Maybe I'm being paranoid here but I'm just wondering why he used that word "currently" in his opening sentence?

Roy


----------



## Brendan Burgess (29 Nov 2010)

I would read nothing into it. There is an expiry date on the guarantee. It won't be withdrawn before then. If it is to be withdrawn, you will get plenty of notice.


----------



## bpb52 (29 Nov 2010)

I also picked up on the word "currently"

Pal of mine has a son in Australia. Has moved his money to Commonwealth Bank. It has AA rating.

Worth considering.


----------



## onekeano (29 Nov 2010)

bpb52 said:


> I also picked up on the word "currently"
> 
> Pal of mine has a son in Australia. Has moved his money to Commonwealth Bank. It has AA rating.
> 
> Worth considering.



Over the past  few months I've been buying funds (pretty diverse mix) thrrough Rabo which is AAA+ so I  think I'll continue with that as they cover non € markets. Don't really fancy backing the € over the next 12 months.

Roy


----------



## Duke of Marmalade (30 Nov 2010)

Notice how Honohan and Dukes have announced that Anglo will change its name in a few weeks and will be a thing of the past.  Jayz, they make it sound as if all that is needed to erase this nightmare is to eradicate the Anglo name.  If that was all that was needed why did they not do that 2 years ago?


----------



## Sunny (30 Nov 2010)

Duke of Marmalade said:


> Notice how Honohan and Dukes have announced that Anglo will change its name in a few weeks and will be a thing of the past. Jayz, they make it sound as if all that is needed to erase this nightmare is to eradicate the Anglo name. If that was all that was needed why did they not do that 2 years ago?


 
Especially when by all accounts that are planning on calling it 'Bank Nua'. Someone should tell them not to bother!


----------



## cremeegg (30 Nov 2010)

Brendan Burgess said:


> I would read nothing into it. There is an expiry date on the guarantee. It won't be withdrawn before then. If it is to be withdrawn, you will get plenty of notice.

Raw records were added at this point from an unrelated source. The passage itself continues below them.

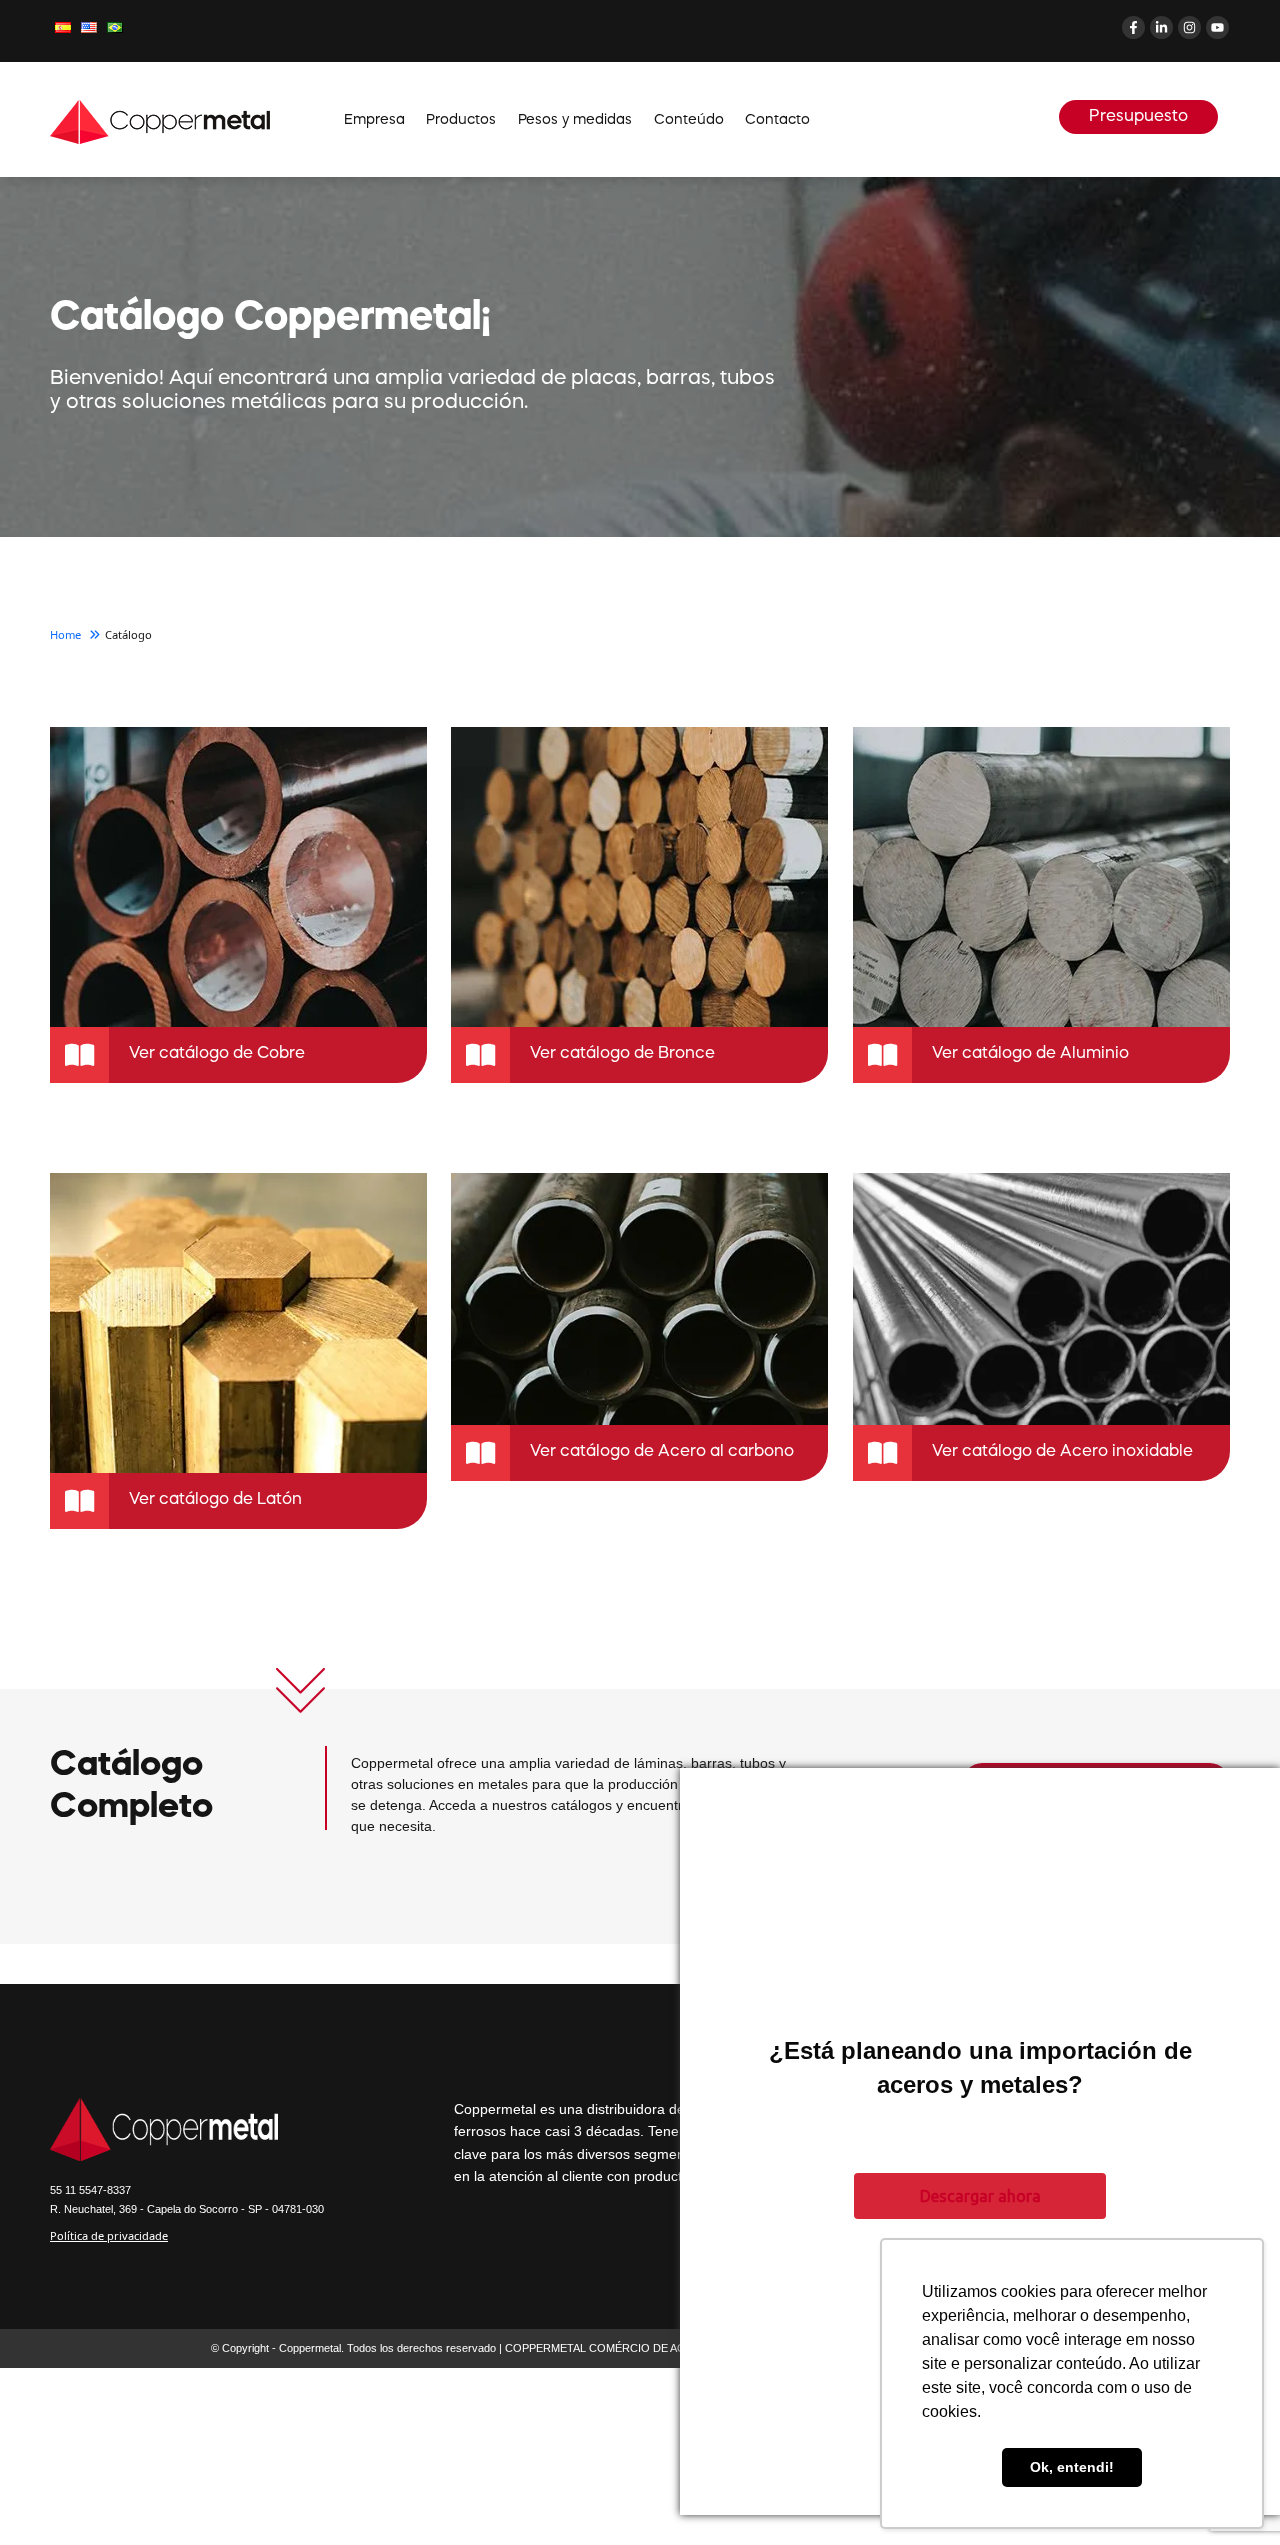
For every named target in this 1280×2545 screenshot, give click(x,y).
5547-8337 (90, 2190)
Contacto (777, 120)
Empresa (374, 120)
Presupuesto (1138, 117)
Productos (461, 120)
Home (67, 634)
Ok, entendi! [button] (1072, 2467)
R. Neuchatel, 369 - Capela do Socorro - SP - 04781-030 (187, 2209)
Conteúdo (689, 120)
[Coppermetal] (160, 120)
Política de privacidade (109, 2235)
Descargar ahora (980, 2196)
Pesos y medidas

How do you know that we will get plenty of notice?? It seems unlikely to me. 

If the guarantee were to be withdrawn under sunny circumstances when everyone had so much confidence in Irish banks a guarantee was not needed maybe there would be notice. But that isnt going to happen in the foreseeable future.

If the guarantee were to be withdrawn under different circumstances such as the govt became unable to support it, I doubt they would give notice.


----------



## pAnTs (1 Dec 2010)

cremeegg said:


> How do you know that we will get plenty of notice?? It seems unlikely to me.
> 
> If the guarantee were to be withdrawn under sunny circumstances when everyone had so much confidence in Irish banks a guarantee was not needed maybe there would be notice. But that isnt going to happen in the foreseeable future.
> 
> If the guarantee were to be withdrawn under different circumstances such as the govt became unable to support it, I doubt they would give notice.



how likely is this to happen?


----------



## madbint (1 Dec 2010)

cremeegg said:


> If the guarantee were to be withdrawn under different circumstances such as the govt became unable to support it, I doubt they would give notice.



If the government can't support it then there is no guarantee so there's no point in worrying about them withdrawing it.


----------



## kaplan (1 Dec 2010)

@brendan
Honohan was referring to the DGS limit of €100k which has no end date.


----------